If you’re a fan of the hit TV series “Breaking Bad” and have a sweet tooth that craves a little adventure, we’ve got just the recipe for you.
Just keep in mind that cooking candy is a science, not an art.
Get ready to channel your inner Heisenberg as we dive into the world of Breaking Bad Crystal Candy. Inspired by the iconic blue methamphetamine featured in the show, this unique and eye-catching confectionery is sure to captivate your taste buds and unleash your culinary creativity.
In this article, we’ll guide you through the step-by-step process of creating your own crystal candy, taking your candy-making skills to new heights. So put on your hazmat suit and let’s get cooking!
- Candy thermometer
- 2 cups granulated sugar
- 3/4 cup light corn syrup
- 1/2 cup water
- Blue gel food coloring (Americolor Sky Blue)
- 1 tsp flavoring (We suggest clear LorAnn’s flavoring oils)
Why You Must Use a Candy Thermometer
Using a candy thermometer might seem like an extra step in your candy-making adventure, but trust us, it’s a game-changer. If you want a good product, you need the right tools!
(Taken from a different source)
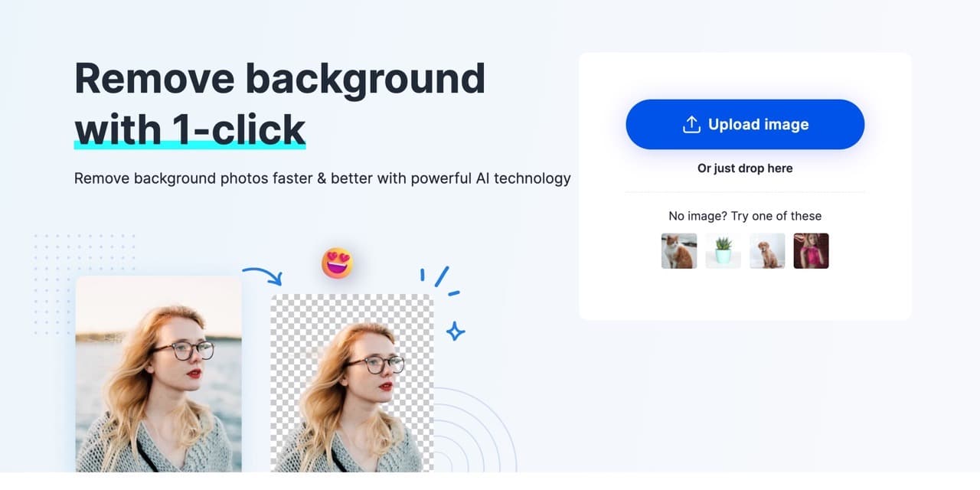The width and height of the screenshot is (980, 490).
Task: Click the blue four-point sparkle star icon
Action: (x=456, y=331)
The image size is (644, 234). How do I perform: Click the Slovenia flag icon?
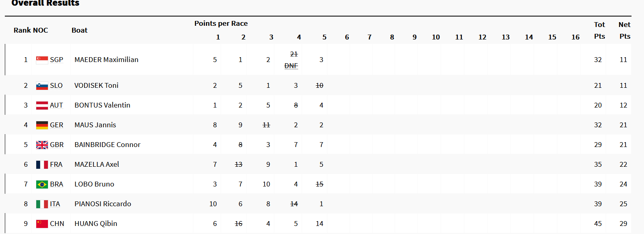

Here’s the deal: candy-making is all about precision, and a candy thermometer is your secret weapon to achieving the perfect consistency and texture.
It takes the guesswork out of the equation and ensures that your sugar concoctions reach the exact temperature needed for success. Whether you’re aiming for soft caramels or in this case, hard crack stage, this nifty gadget is your best friend in the kitchen. So, don’t skip the thermometer—it’s the key to candy-making mastery!
The Cooking Process
- Line a baking sheet with foil and spray with nonstick cooking spray.
- In a saucepot, combine 1/2 cup of water, 2 cups of sugar, and 3/4 cup light corn syrup.
- Over medium heat, stir until sugar fully dissolves.
- Turn up the heat; bring to a boil. Stop stirring until the mixture reaches 300°F.
- Use a wet pastry brush to wipe down sugar crystals that show on the outer edges of the pot. Continue cooking without stirring.
- Once thermometer reads ~300°F, take the pot off heat. Let cool. Mixture should be a slight yellow color at this point.
- At about 250°F (or once the bubbling stops), add the flavoring, and food coloring then stir evenly.
- Pour the mixture onto the foil-lined baking sheet. Let cool to room temperature.
- Using a mallet or blunt object, smash the candy to bits!
Not removing from heat in time. Once the temperature rises too high, the sugar will begin to caramelize and brown. Depending on how your pot handles heat, you might have to remove it from the heat a little early.
Excessive stirring once mixture starts boiling. We get it, stirring is an instinctive response, but trust us on this one—just let it be. When your mixture boils, it’s undergoing a crucial chemical transformation, and any agitation can introduce unwanted crystallization or cause the sugar to seize up.
Forgetting that the sugar mixture is hot. Keep in mind that hot sugar is no joke—it can cause serious burns if mishandled. The sugar syrup reaches extremely high temperatures, and even a small accidental spill can lead to painful consequences. So, take extra precautions while working with hot sugar. Use heat-resistant gloves, long-handled utensils, and a sturdy apron to protect yourself from potential splatters.
Candy ends up sticky and/or soft. This is usually caused by not cooking the candy enough. If you used a thermometer, make sure it is calibrated by testing in boiling water. It should read 212°F or 100°C.